I have been reading, over and over again, that the due diligence investigation, conducted upon applicants of Dominica's diplomatic passport program, was more than adequate; it searched all the sanctions lists, and failing to find any negative information, approved an Iranian national, living in Malaysia, with a Malaysian passport, and engaged in massive international trade. Attorney Anthony Astaphan, himself without any experience or training, in the field of compliance, says everything was properly done.
Nothing could be more wrong. Iranian nationals, given international sanctions, including strict US sanctions, in force upon Iran , are by definition high-risk, which means that Enhanced Due Diligence is required. EDD demands actual inquiries, in the real and virtual worlds, be conducted, and one never, ever limits such searches to obsolete sanctions list. To try to claim that all which should have been done, was done, is bloody insulting to the intelligence of compliance officers.
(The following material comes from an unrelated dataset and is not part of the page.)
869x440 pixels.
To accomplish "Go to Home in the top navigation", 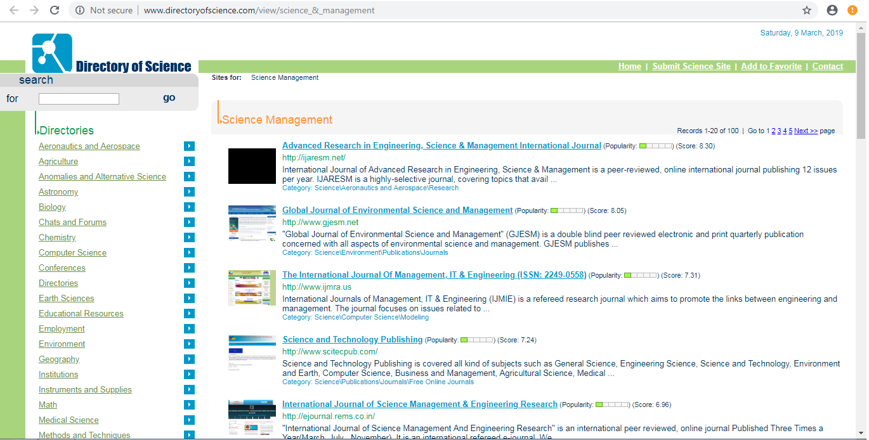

As I have previously stated, US regulations, effective in 2010, call for accessing any information that is "knowable," which I personally did in 2011, when checking out Reza Zarrab. I found that his associates, Babak Zanjani, and Alireza Monfared, were his partners in an illicit oil sales operation. I did not use any restricted information to arrive at that conclusion, just a few well-placed emails and interviews, conducted by others. If I knew these facts, then they were in the public domain, and definitely knowable. So why did the large search firm not catch it ? Obviously, someone did not want the truth to come out, so it did not.
As a former compliance officer, I know a compliance failure when I see it. Mr. Astaphan, apologist for a government which issued a diplomatic passport to a member of one of the most dangerous criminal organizations on earth, is beginning to sound more like a propagandist, than a lawyer who deals in facts.